1. Spend less than you make – it sounds almost too simple, but not enough of us do it! Make sure you are not making any unnecessary purchases and building up any debt.
2. Make sure you have an emergency fund – especially now with unemployment rising, it is good to have 3-6 months of cash available. Your emergency fund should be able to cover necessary living expenses such as mortgage, utilities, food etc. The rule of thumb is 3 months worth of expenses if you have two income earners and 6 months if there is only one income earner. The purpose of an emergency fund is to help you through those difficult times, such as illness or job loss, without having to dip into retirement accounts or taking out loans. An emergency fund should be in an easily accessible account but one that you only dip into in case of emergencies!

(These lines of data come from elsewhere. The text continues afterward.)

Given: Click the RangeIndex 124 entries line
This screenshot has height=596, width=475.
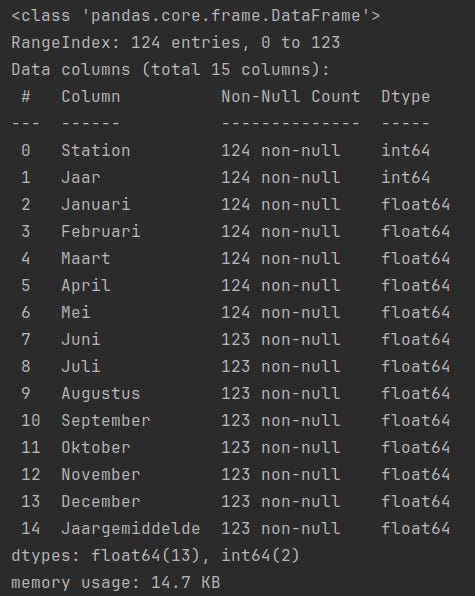Looking at the screenshot, I should pyautogui.click(x=176, y=43).
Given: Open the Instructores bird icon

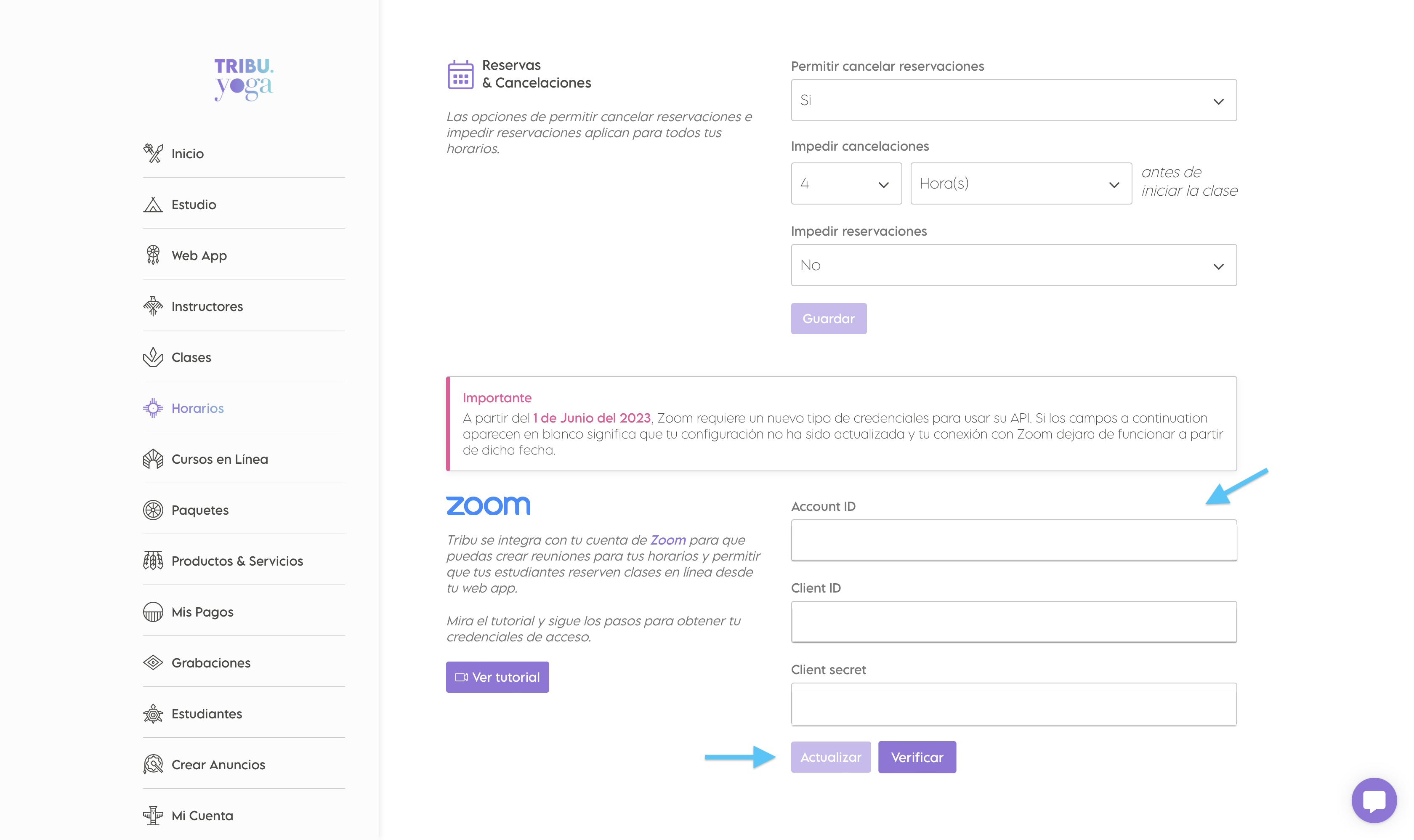Looking at the screenshot, I should click(x=153, y=306).
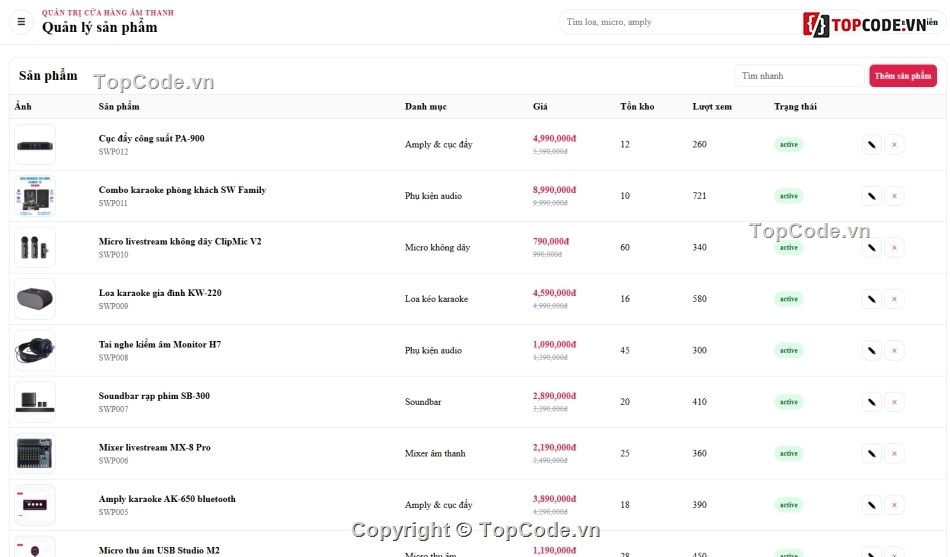Open the Cục đẩy PA-900 product thumbnail
The height and width of the screenshot is (557, 950).
click(35, 145)
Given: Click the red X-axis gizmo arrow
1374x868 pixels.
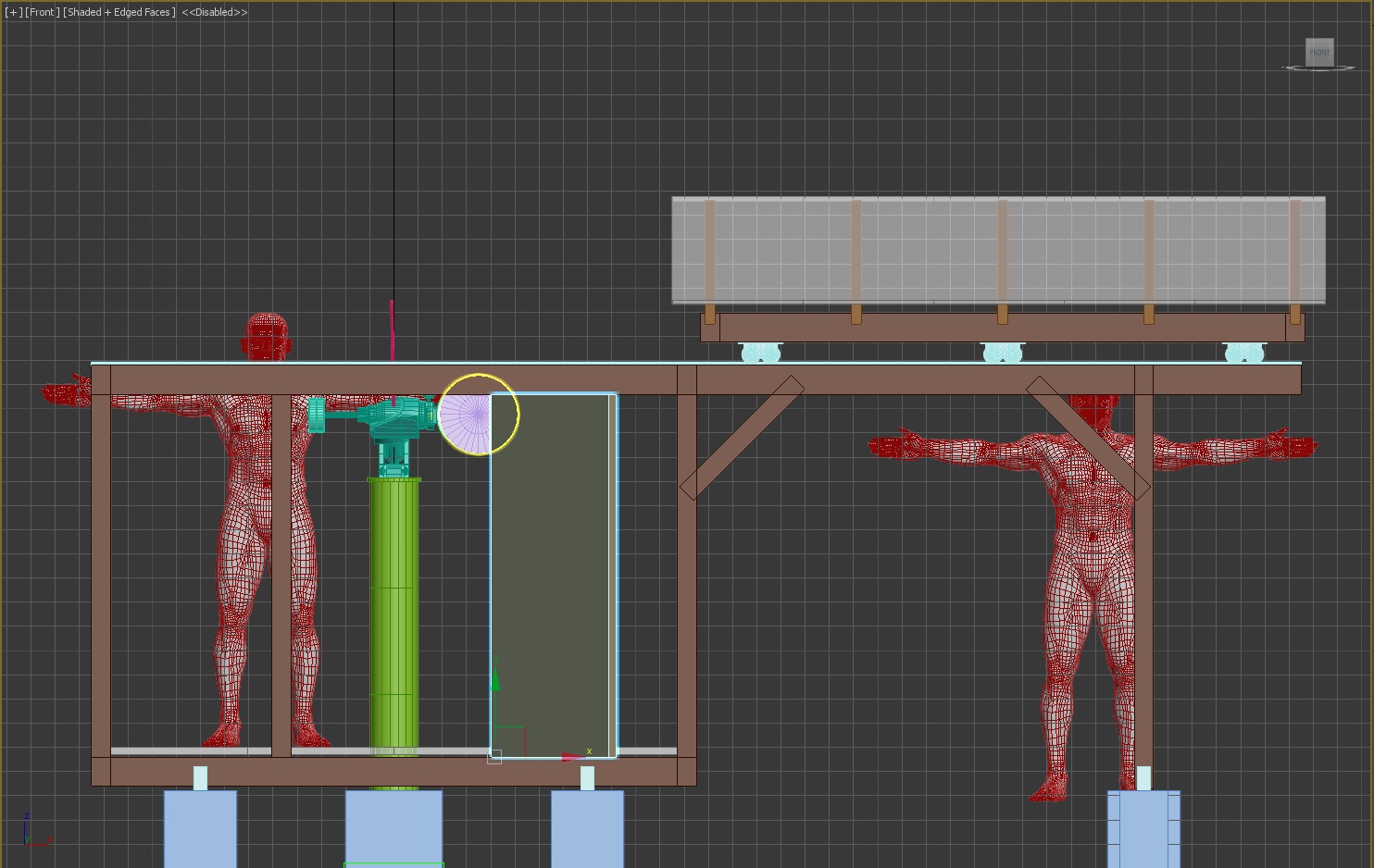Looking at the screenshot, I should (571, 757).
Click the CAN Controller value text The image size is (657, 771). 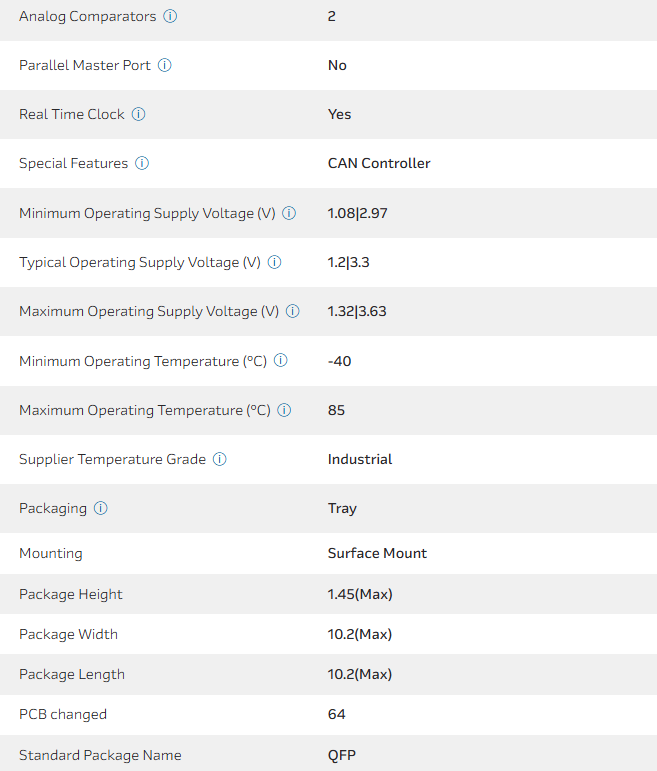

3. Put together a budget – now is a great time to track your expenses. Look back over the last few months. What are your necessary expenses vs. your discretionary expenses? Seeing where your money is going helps us to be more disciplined in our spending! Make sure you are paying yourself first. This is money for your emergency fund and your retirement fund.
4. Use credit cards wisely – pay them off every month! Use them to take advantage of the cash back, not to use them as a loan. You want to make sure you aren’t carrying a balance from month to month, and are paying down any balances you may have.
5. Review and rebalance your portfolio – with the changes in the market in the last year, most portfolios are no longer in proper balance. This should be done every year or so. Having a balanced portfolio helps to minimize risk and maximize return. Your balance will depend on your age, risk tolerance, financial situation, number of years until retirement, etc.
6. Pay yourself first – Make sure to be putting aside money now for your future. The earlier you start the more time the money has to grow.
Remember that there are no scholarships or loans for retirement!